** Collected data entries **
____

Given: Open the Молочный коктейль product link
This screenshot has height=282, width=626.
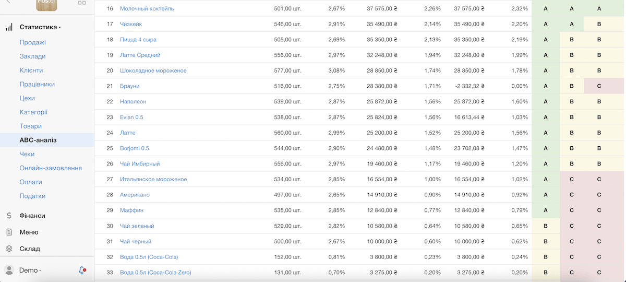Looking at the screenshot, I should pyautogui.click(x=147, y=9).
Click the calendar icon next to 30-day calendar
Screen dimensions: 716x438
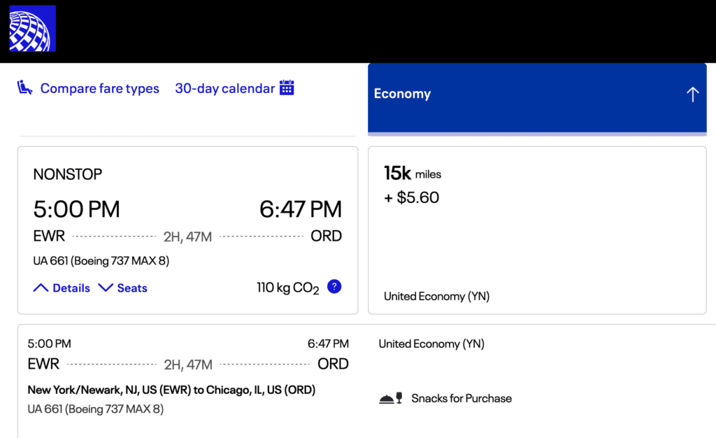coord(287,88)
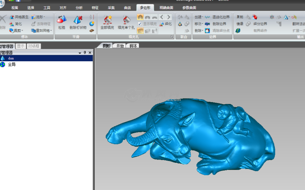Select the 删除钉状物 remove spikes tool
The width and height of the screenshot is (305, 190).
(78, 22)
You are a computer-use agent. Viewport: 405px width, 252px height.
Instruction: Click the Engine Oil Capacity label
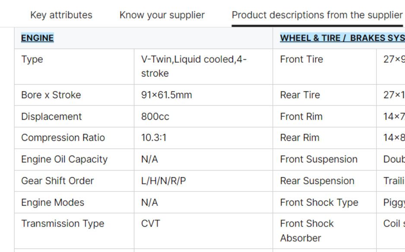pos(64,159)
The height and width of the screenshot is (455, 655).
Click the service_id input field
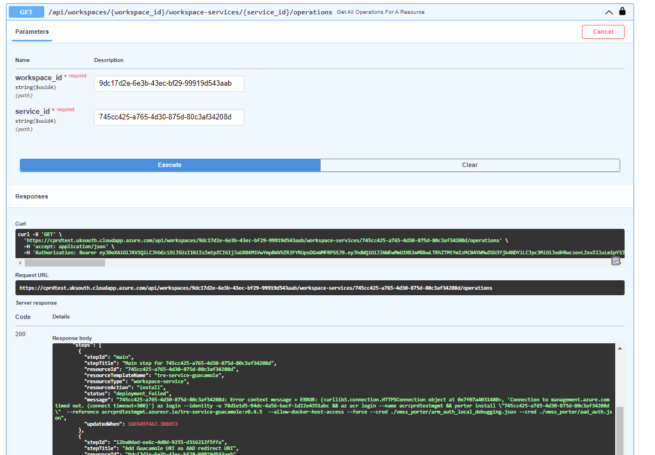[168, 117]
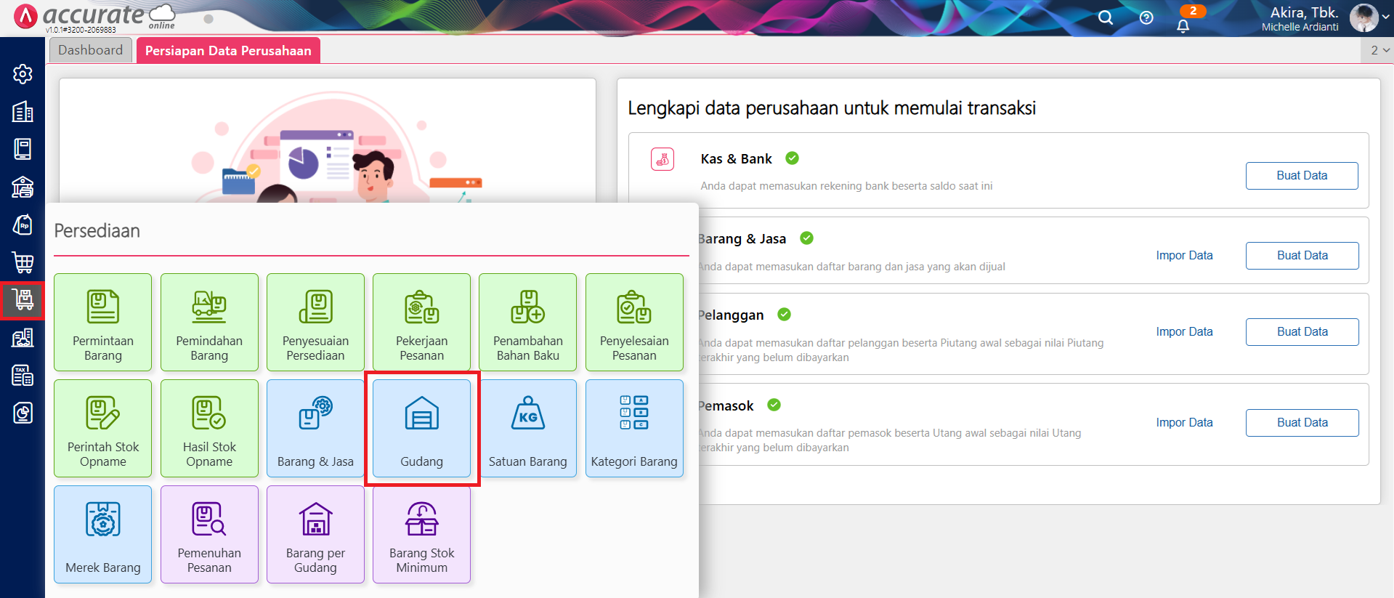Image resolution: width=1394 pixels, height=598 pixels.
Task: Expand the user profile dropdown arrow
Action: [x=1385, y=17]
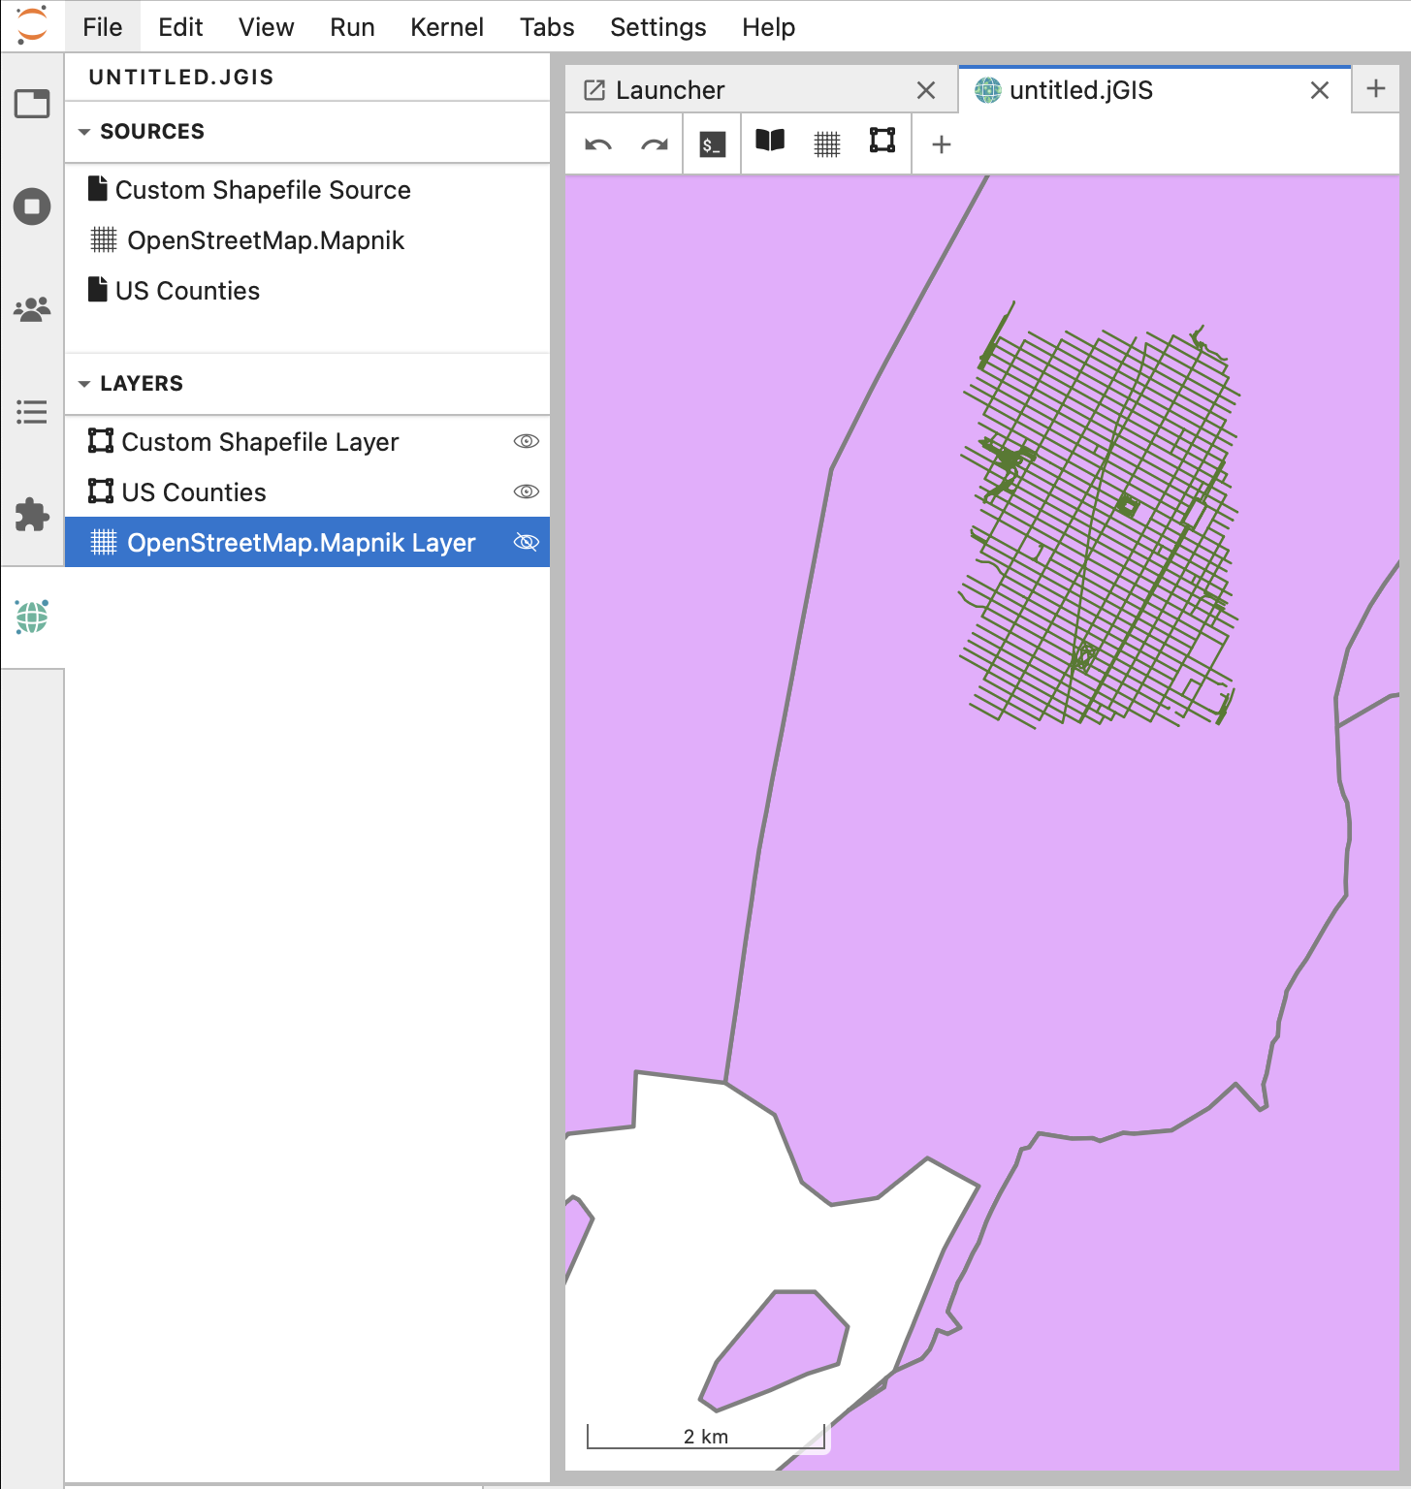Open the Kernel menu

point(446,27)
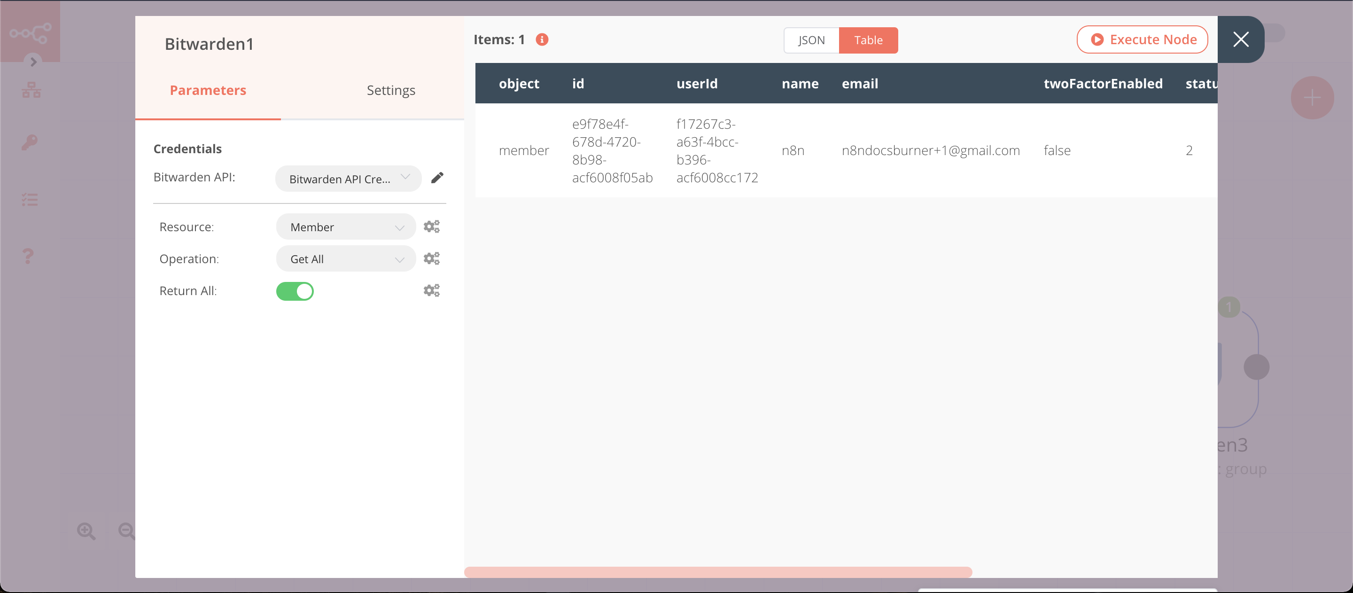Screen dimensions: 1353x593
Task: Click the settings gear next to Operation dropdown
Action: point(432,258)
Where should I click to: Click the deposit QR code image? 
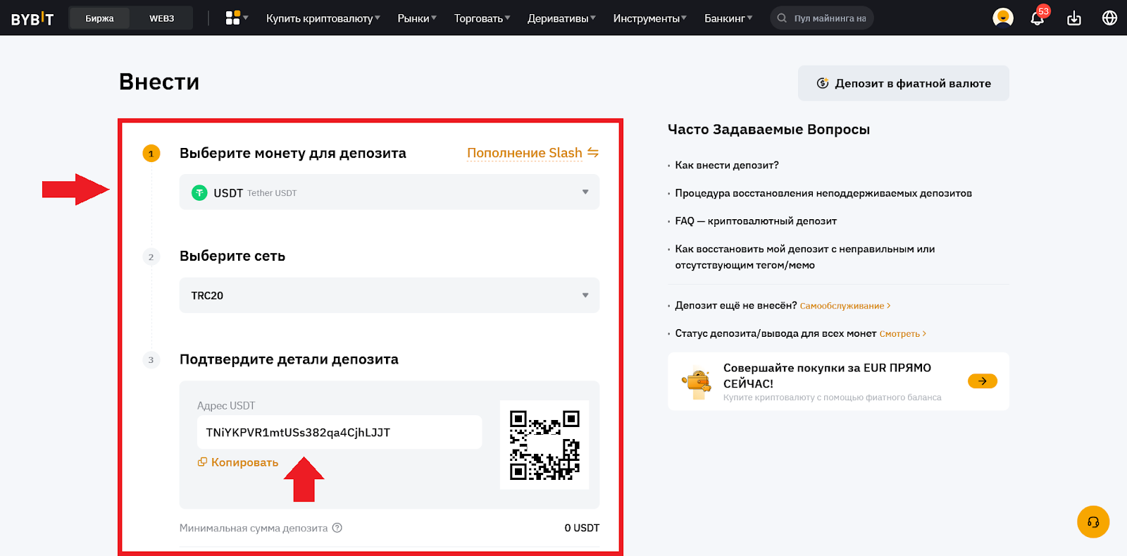coord(544,445)
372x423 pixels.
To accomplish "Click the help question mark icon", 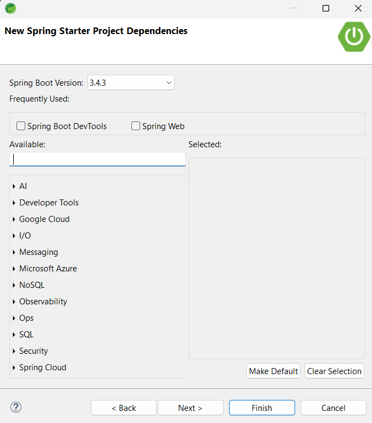I will (x=16, y=407).

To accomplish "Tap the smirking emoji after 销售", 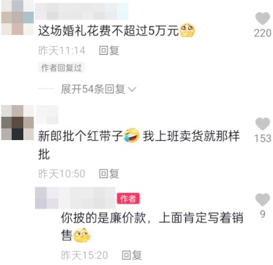I will [x=82, y=235].
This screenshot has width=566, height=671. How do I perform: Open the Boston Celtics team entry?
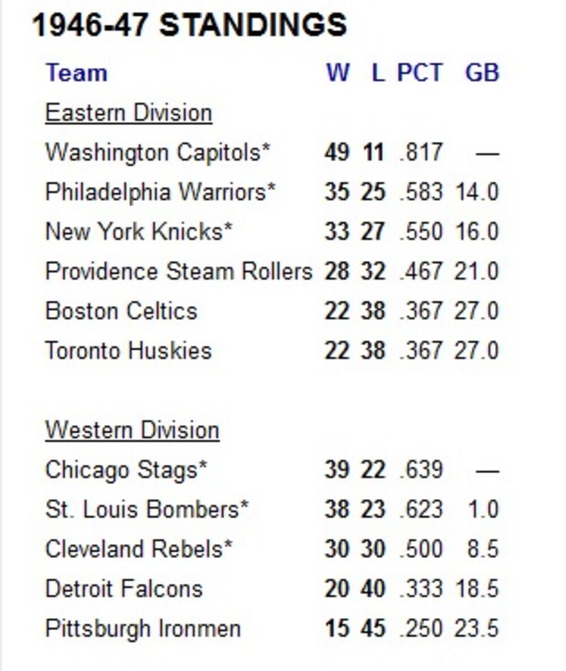coord(121,311)
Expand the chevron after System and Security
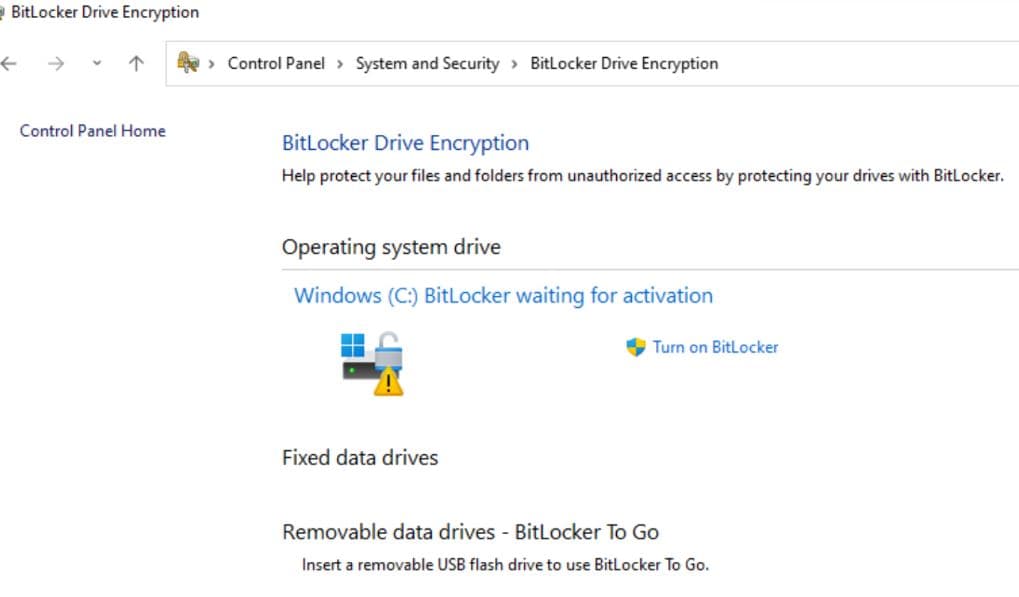1019x597 pixels. pyautogui.click(x=514, y=64)
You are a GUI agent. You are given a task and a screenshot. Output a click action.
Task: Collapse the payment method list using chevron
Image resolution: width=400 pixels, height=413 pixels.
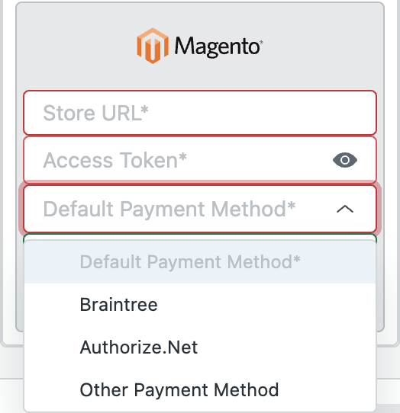(345, 209)
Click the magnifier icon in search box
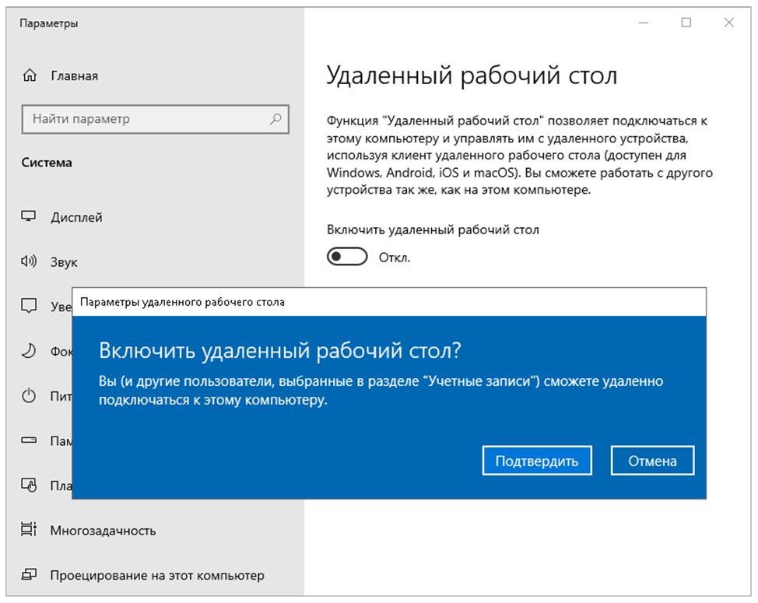 (x=275, y=120)
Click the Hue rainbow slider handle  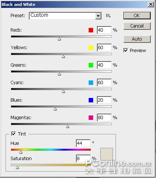coord(21,152)
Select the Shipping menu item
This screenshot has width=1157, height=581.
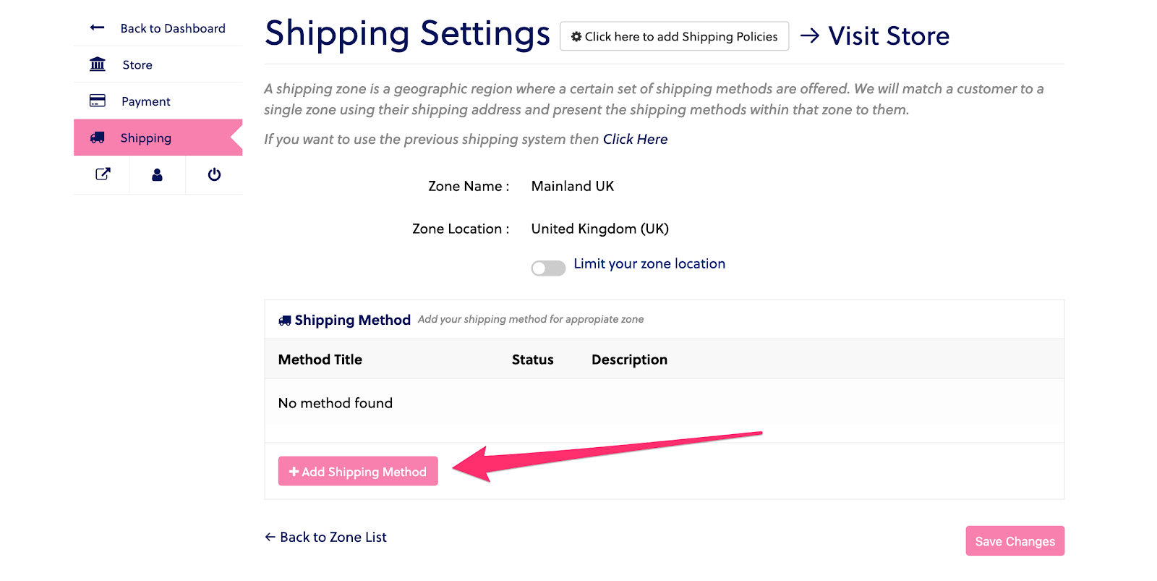[x=146, y=138]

____

** Assigned task **
On how many lines of the data does "agent" appear? Give only that number.

** Written answer **
2